Demokratie lebt vom Verfahren, deshalb vorab eine Bemerkung zum Procedere: Der Innenminister hat auf seiner Pressekonferenz am 27. April seine Leitlinien zur Frage der Einbürgerungsvoraussetzungen der Öffentlichkeit dargelegt. Der Landtag wurde an diesem Tag nicht unterrichtet. Wir haben unsere Informationen aus den Zeitungen, und das ärgert mich. - Damit kein falscher Zungenschlag entsteht: So etwas hat es auch schon gegeben, als das Land nicht von einer Große Koalition regiert wurde. Ich nehme aber für den SSW in Anspruch, dass wir dies auch immer kritisiert haben.

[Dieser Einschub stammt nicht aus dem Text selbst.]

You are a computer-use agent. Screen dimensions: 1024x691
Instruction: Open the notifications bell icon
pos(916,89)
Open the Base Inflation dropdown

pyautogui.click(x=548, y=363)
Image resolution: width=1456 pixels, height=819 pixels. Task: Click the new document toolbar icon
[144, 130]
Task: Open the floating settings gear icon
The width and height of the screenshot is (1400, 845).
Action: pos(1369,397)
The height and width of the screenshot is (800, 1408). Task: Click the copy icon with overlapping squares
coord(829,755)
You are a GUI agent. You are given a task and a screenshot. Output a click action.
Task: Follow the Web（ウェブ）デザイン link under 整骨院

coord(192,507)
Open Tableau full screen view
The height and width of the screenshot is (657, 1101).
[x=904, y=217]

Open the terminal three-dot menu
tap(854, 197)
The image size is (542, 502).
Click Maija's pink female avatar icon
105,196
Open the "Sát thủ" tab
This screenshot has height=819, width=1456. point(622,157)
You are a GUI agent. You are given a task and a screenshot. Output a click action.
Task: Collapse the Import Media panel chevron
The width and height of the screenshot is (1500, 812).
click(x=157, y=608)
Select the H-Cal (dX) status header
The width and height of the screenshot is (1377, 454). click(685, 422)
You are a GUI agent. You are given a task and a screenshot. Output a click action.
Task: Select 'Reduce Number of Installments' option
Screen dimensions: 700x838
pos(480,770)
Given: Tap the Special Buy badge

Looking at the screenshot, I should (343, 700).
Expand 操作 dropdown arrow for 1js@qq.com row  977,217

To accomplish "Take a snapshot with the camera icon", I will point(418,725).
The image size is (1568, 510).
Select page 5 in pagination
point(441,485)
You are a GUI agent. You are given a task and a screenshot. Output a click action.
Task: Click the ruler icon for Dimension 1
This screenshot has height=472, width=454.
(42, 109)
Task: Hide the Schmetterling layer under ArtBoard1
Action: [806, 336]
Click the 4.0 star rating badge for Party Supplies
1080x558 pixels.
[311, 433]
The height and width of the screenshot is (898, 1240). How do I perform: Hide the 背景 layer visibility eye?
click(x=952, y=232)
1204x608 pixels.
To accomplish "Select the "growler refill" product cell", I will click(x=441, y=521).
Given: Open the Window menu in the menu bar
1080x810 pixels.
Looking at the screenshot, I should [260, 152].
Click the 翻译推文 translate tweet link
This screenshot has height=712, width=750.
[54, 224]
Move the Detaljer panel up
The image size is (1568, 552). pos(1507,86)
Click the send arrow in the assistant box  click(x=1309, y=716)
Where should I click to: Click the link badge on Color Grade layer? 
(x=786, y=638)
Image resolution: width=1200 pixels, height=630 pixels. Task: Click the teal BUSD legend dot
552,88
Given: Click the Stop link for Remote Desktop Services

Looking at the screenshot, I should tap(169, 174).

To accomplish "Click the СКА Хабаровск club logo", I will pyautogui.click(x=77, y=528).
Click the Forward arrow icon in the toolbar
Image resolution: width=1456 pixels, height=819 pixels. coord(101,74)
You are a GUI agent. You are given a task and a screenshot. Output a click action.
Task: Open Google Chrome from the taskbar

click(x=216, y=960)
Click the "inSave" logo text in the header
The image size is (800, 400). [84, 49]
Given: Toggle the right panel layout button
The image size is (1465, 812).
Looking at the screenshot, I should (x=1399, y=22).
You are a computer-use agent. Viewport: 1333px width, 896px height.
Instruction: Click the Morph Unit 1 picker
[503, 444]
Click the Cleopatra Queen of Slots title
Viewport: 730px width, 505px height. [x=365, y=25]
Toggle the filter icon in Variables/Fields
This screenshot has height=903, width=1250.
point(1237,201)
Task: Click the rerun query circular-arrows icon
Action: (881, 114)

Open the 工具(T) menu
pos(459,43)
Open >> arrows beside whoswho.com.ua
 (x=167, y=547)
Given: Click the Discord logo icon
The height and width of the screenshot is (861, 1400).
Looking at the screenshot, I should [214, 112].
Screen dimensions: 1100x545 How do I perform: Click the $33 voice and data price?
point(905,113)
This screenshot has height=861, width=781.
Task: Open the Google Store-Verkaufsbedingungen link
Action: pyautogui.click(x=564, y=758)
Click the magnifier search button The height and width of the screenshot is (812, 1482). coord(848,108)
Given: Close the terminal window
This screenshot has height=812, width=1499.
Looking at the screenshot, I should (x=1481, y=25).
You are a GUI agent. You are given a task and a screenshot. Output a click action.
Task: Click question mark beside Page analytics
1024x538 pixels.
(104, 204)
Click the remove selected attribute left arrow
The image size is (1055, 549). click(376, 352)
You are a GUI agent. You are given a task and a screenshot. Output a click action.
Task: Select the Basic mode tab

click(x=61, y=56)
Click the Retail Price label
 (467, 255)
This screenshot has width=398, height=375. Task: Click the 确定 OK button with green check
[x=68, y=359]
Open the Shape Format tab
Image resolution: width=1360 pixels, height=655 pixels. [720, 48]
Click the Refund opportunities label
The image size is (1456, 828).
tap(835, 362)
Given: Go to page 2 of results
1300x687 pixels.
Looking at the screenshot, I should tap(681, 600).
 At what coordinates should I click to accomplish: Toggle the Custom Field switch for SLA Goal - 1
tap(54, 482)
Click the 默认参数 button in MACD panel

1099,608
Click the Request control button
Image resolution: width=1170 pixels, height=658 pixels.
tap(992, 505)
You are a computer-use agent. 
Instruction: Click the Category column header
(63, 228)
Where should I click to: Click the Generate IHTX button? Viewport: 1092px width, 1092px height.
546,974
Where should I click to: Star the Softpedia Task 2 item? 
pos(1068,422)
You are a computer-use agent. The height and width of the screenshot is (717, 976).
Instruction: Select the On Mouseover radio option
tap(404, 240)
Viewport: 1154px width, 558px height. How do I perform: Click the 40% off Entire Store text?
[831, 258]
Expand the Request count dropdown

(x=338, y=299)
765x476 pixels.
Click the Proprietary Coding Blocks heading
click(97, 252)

Nun zum Inhalt. Der SSW begrüßt grundsätzlich den Ansatz, den der Innenminister in der Einbürgerungspolitik verfolgt. Neu-Bürger und potenzielle Neu-Bürger sind eine Chance und eine Bereicherung für unsere Gesellschaft. Wer stark ist, kann offen sein, kann Neue und Neues aufnehmen. Nur wer schwach ist, wird sich ängstlich abkapseln. Die deutsche Gesellschaft verändert sich, das hat sie übrigens immer getan.

Der SSW betont stets, dass die Einzubürgernden in der Gesellschaft ankommen müssen. Es geht nicht nur um den formalen Staatsbürgerstatus. Derartige Diskussionen verfangen sich schnell in formaljuristischen Staats- und Grundsatzdebatten, statt die Lösung gesellschaftlicher Konflikte des Zusammenlebens in den Vordergrund zu rücken.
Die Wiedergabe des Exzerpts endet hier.